The paper tackles the problem of generating and translating COBOL code, where existing large language models perform poorly, by introducing COBOL-Coder, a domain-adapted LLM that achieves up to 73.95% compilation success rate and 49.33 Pass-1 on COBOLEval, significantly outperforming GPT-4o and other baselines.

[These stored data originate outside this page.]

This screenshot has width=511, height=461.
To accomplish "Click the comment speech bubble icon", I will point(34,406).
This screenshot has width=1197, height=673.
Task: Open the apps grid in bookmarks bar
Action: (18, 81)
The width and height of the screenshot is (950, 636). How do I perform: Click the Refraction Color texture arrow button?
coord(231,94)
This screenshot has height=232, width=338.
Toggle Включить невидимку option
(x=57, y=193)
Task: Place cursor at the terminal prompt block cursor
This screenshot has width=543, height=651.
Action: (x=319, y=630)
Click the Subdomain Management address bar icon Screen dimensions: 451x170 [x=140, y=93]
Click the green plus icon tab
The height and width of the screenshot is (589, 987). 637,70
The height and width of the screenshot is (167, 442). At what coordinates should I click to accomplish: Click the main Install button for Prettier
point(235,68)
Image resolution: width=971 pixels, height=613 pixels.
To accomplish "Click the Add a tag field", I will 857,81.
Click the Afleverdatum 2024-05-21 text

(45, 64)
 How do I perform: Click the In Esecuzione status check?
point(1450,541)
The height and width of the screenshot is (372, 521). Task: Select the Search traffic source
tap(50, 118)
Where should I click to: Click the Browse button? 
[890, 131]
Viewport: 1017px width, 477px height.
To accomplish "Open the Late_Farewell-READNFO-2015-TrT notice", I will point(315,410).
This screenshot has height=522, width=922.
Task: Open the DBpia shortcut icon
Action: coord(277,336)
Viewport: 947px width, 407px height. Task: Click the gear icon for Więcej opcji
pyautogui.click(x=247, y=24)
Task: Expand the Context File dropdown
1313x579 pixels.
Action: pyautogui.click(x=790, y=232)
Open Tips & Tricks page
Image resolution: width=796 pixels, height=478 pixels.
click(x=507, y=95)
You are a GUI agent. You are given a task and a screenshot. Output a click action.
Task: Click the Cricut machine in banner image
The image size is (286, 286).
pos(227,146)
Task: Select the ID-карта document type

COBOL remains a critical language for mainframe systems, yet existing large language models (LLMs) struggle to generate and translate COBOL code correctly. This paper reports our experience in developing and evaluating domain-adapted LLMs for COBOL and mainframe software engineering. We introduce (1) an automated data curation pipeline that combines compiler-guided validation with multi-stage similarity-based filtering to construct high-quality COBOL training data, and (2) COBOL-Coder, a COBOL-specialized LLM fine-tuned on the curated COBOL domain data. We evaluate COBOL-Coder on two tasks: code generation (on COBOLEval and COBOLCodeBench) and code translation (on COBOL-JavaTrans, our proposed benchmark for bidirectional COBOL-Java translation). In our experiments, COBOL-Coder achieves up to a 73.95 percent compilation success rate and 49.33 Pass-1 on COBOLEval, compared to 41.8 percent and 16.4 for GPT-4o, while most open-source baselines (e.g., CodeGemma, CodeLlama, StarCoder2) fail to produce compilable programs. For Java-to-COBOL translation, COBOL-Coder reaches 34.93 Pass-1, whereas general-purpose LLMs achieve near-zero scores. To assess the usability of LLM-generated code in real-world settings, we conduct a survey with experienced COBOL developers. Participants consistently report that COBOL-Coder exhibits stronger COBOL awareness, has more reliable program structure, and is better aligned with enterprise practices than general-purpose LLMs.